--- DATASET RECORDS ---
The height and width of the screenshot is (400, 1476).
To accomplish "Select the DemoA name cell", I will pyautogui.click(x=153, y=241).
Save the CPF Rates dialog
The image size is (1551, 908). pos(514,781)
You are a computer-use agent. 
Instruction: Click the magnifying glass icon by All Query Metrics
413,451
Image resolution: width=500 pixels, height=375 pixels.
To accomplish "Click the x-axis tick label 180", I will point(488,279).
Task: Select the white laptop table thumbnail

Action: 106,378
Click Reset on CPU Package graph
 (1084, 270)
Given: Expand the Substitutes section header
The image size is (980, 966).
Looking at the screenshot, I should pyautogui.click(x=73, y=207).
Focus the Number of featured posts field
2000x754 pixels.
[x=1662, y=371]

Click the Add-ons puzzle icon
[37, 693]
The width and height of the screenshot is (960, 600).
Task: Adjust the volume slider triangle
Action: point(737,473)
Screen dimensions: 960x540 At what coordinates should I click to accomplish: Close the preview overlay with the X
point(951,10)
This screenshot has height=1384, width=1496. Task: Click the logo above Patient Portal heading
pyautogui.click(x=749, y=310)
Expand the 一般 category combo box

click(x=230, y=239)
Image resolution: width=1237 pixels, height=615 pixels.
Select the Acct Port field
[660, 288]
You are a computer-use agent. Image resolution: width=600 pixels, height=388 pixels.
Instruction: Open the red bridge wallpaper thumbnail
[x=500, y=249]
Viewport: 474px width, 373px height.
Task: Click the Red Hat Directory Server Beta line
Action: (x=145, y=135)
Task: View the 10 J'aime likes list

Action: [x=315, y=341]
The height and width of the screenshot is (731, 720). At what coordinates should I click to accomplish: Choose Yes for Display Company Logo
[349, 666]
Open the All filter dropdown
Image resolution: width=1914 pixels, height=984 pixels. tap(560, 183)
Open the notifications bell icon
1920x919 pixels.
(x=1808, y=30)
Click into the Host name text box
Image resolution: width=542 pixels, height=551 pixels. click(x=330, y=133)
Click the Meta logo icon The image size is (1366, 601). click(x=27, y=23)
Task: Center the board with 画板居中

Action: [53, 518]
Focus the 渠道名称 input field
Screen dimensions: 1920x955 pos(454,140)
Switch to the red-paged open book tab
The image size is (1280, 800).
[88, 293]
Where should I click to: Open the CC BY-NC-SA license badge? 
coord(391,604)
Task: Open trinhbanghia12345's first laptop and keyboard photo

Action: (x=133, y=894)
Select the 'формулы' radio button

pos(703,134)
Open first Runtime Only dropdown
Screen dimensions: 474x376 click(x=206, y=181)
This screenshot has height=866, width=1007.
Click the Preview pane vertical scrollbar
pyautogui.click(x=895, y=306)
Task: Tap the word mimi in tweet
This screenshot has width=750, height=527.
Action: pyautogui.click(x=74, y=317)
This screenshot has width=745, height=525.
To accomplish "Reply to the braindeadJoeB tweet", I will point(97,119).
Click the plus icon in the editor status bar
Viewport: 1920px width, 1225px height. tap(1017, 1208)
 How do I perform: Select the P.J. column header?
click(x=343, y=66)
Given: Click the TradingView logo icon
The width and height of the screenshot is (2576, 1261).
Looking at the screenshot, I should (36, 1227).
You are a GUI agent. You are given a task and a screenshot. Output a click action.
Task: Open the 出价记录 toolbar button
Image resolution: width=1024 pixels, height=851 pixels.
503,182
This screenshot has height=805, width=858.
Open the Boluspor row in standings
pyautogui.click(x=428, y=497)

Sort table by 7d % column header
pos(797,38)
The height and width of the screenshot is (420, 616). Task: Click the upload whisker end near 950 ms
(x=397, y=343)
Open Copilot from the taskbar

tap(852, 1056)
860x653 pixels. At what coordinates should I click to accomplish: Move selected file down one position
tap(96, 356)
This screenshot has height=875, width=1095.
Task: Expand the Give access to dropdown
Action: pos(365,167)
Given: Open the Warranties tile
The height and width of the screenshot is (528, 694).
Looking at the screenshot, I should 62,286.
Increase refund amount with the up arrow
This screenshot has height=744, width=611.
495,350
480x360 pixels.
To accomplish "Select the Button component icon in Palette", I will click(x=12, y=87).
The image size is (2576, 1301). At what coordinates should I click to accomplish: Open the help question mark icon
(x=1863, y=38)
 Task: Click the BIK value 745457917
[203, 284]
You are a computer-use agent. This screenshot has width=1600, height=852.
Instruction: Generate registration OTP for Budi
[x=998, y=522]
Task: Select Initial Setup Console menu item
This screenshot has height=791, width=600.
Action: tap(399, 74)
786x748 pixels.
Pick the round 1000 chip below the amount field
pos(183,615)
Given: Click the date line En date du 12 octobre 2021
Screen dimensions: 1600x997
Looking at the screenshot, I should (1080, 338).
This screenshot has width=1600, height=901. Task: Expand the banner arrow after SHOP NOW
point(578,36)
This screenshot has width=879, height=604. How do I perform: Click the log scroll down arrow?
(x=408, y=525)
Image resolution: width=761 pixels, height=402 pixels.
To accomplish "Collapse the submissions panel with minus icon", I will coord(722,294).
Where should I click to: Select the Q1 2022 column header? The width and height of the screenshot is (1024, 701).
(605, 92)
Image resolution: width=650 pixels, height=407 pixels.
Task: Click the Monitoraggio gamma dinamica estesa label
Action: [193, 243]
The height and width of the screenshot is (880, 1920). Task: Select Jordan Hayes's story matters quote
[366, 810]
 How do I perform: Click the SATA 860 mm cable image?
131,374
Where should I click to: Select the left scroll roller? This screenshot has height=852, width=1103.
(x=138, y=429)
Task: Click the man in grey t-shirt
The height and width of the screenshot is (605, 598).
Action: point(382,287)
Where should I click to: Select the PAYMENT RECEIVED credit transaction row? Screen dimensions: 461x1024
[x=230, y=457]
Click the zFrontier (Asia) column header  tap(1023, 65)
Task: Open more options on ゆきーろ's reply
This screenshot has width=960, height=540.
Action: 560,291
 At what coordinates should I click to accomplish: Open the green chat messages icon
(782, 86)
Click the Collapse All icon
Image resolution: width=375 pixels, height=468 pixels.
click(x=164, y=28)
---
◆ THE TASK
Reproduce the lines verbatim, beginning with the line that contains "Task: Open more options on ゆきーろ's reply" and continuing through the last of the lines.

◆ SOLUTION TO THE EXERCISE
Task: Open more options on ゆきーろ's reply
This screenshot has width=960, height=540.
Action: 560,291
 At what coordinates should I click to accomplish: Open the green chat messages icon
(782, 86)
Click the Collapse All icon
Image resolution: width=375 pixels, height=468 pixels.
click(x=164, y=28)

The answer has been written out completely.